На самом же деле, «демонизм» Лермонтова есть обостренная его церковность, есть четкая и вместе трепетная грань света церковной свечи. Серебряный век весь на этой грани. Богоборчество на уровне одной личности переплеталось с истовой церковностью. Находим мы это у Ахматовой, Блока, перечень велик, но особенно рьяно выразилось означенное явление в поэзии и судьбе Сергея Есенина. Есенин писал кощунственную, проникнутую огромной звериной силой «Инонию» и при этом — такие строки:

 

Каждый вечер, как синь затуманится,

Как повиснет заря на мосту,

Ты идешь, моя бедная странница,

Поклониться любви и кресту.

 

Кроток дух монастырского жителя,

Жадно слушаешь ты ектенью,

Помолись перед ликом Спасителя

За погибшую душу мою.

(«За горами, за желтыми долами…», 1916)

 

Есенин не только «последний поэт деревни» (тут он, впрочем, не последний), он — последний поэт Серебряного века. Эдуард Багрицкий, родившийся через месяц после него, уже — за гранью Серебряного века, за тонкой гранью, но непреодолимой. В поэме «Февраль» Багрицкий уже смотрит на ту, имперскую, Россию другими, сторонними, глазами.

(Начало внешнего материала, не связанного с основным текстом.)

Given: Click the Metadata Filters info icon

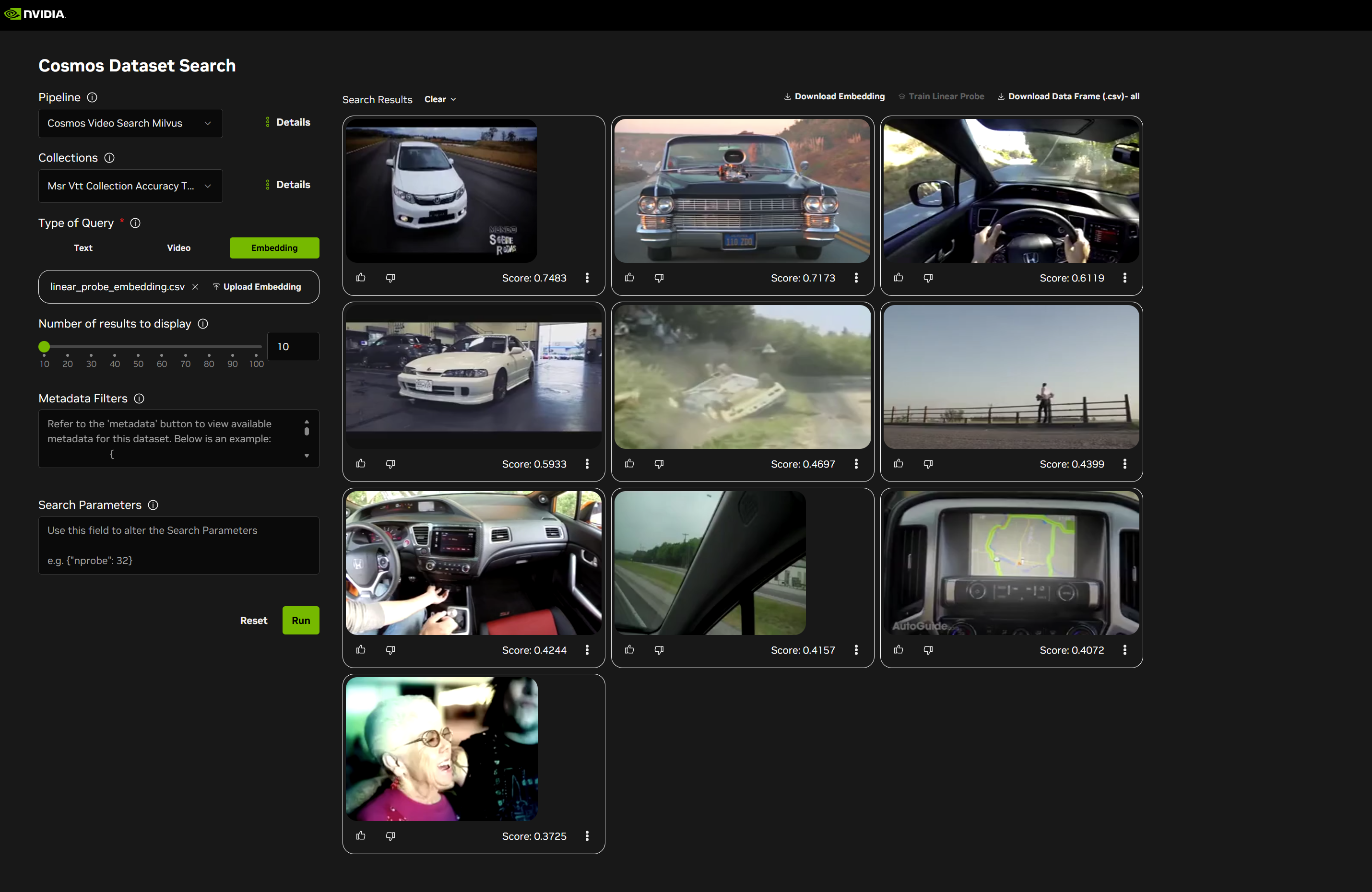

Потому мы после долгих раздумий все-таки не включили в настоящее издание таких крупных поэтов, как Николай Заболоцкий, Даниил Хармс, Павел Васильев, тот же Багрицкий и некоторых других, — что они уже за гранью Серебряного века, они иное явление русской литературы, точно не обозначенное, как обозначены Золотой и Серебряный век, хотя и не уступающее в масштабе, пусть Василий Розанов и считал себя эсхатологически «последним русским писателем».

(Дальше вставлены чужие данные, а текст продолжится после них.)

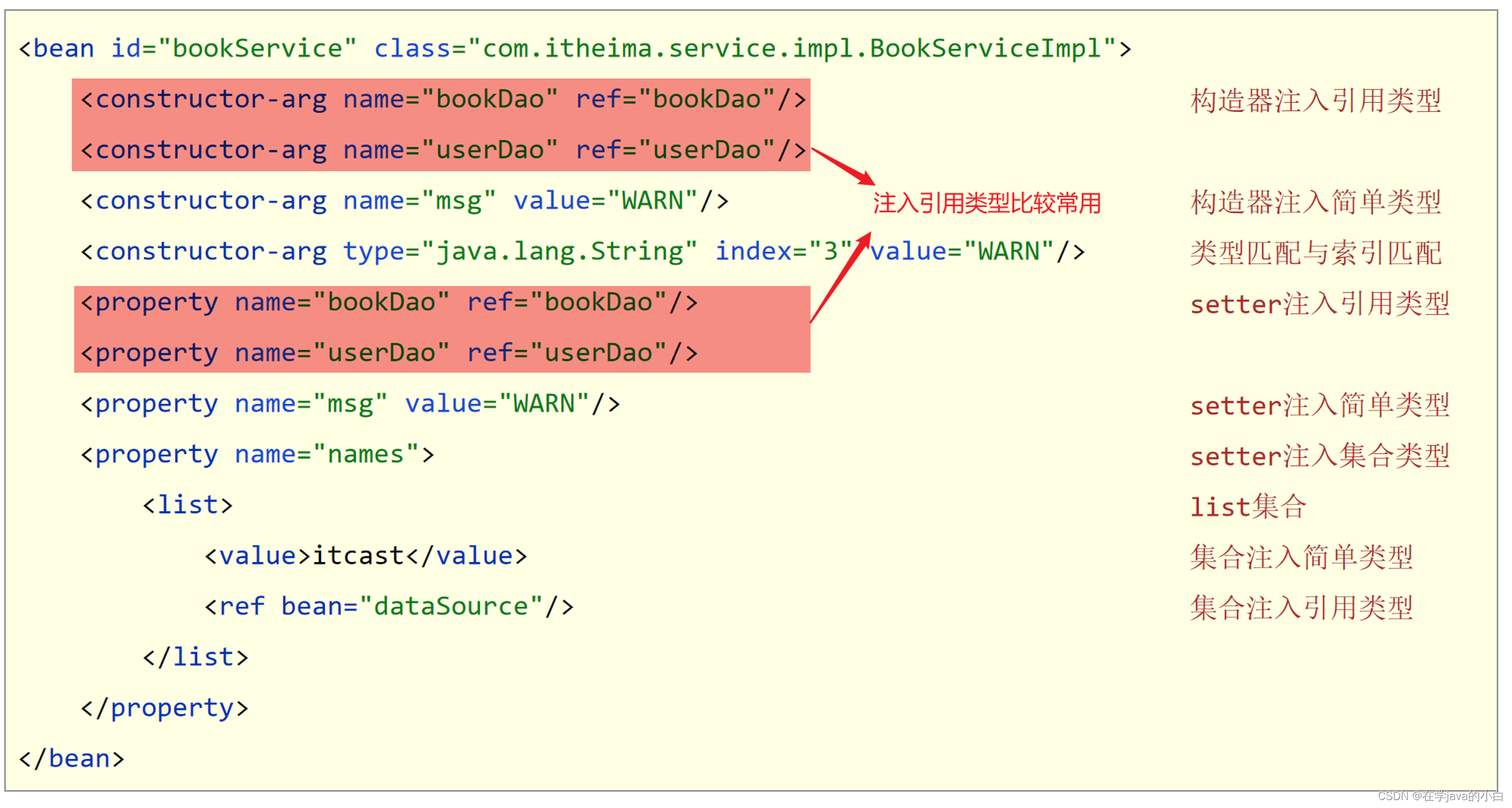
Task: Click the CSDN watermark text
Action: (1440, 796)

Да, грань, конечно, но не немая стена. Осип Мандельштам писал:

 

В Петербурге мы сойдемся снова,

Словно солнце мы похоронили в нем.

И блаженное бессмысленное слово

В первый раз произнесем.

(1920, 1927)\

 

Тоска по Серебряному веку пронизала весь век XX. Блок, Цветаева, Ахматова, Мандельштам, Пастернак и многие остальные воспринимались родственно. И не только в т.н. культурных кругах, спившиеся советские инвалиды говорили с верой в глазах: «Я — Есенин!». И думается, преемственность может оставаться состоятельной.

 

————————————————

 

Заключить оба предисловия к двум сборникам можно тем, что пушкинская самоирония[1], внутренняя ирония, взятая Пушкиным от Древней Руси[2] (о смехе которой стоит почитать в работе «Смех в Древней Руси» Д.С. Лихачева совм. с А.М.  Панченко и Н.В.  Понырко), и посейчас спасает русскую словесность от злой, внешней иронии, как раз и обличенной А. Блоком, иронии, близкой цинизму и — обратной его стороне — прекраснодушию.

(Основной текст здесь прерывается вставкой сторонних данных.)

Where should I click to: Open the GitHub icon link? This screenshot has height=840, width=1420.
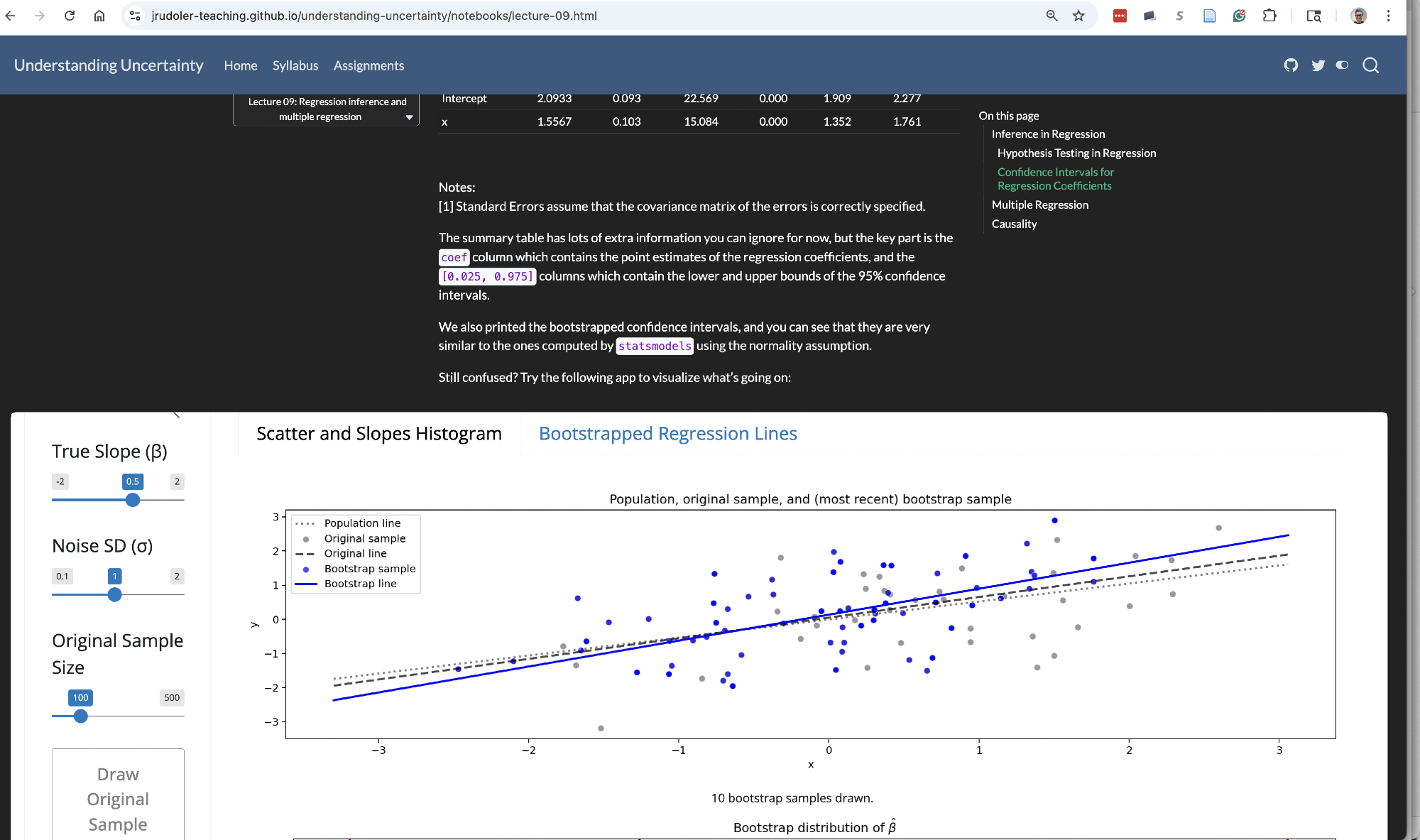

В Серебряном веке пушкинская ирония коснулась в различных своих формах и проявлениях практически всех значительных поэтов. Особо можно тут выделить Осипа Мандельштама.

 

Бессонница, Гомер, тугие паруса…

Я список кораблей прочел до середины…

Сей длинный выводок, сей поезд журавлиный,

Что над Элладою когда-то поднялся.

(1915)

 

А с другого, деревенского, полюса сродного Мандельштаму по глубинной традиции и поэтической сути Николая Клюева.

 

Вот и я — суслон овсяный,

Шапка набок, весь в поту,

Тишиною безымянной

Славлю лета маету.

 

Эво, лес, а вот проселок,

Талый воск березняка,

Журавлиный, синий волок

Взбороздили облака.

(1916-1918)

 

Мы не сказали ни здесь, ни раньше о собственно иронической поэзии, в частности, о своеобразном русской Чарли Чаплине (при всей условности сравнения) — Саше Черном. Но его стихи в большем свето-теневом гротескном контрасте содержат ту же пушкинскую самоиронию, получаемую эхом от Древней Руси.

[1] См. в статье настоящего издания (книга первая) «Золотой уездный век» (Прим. Е.М.)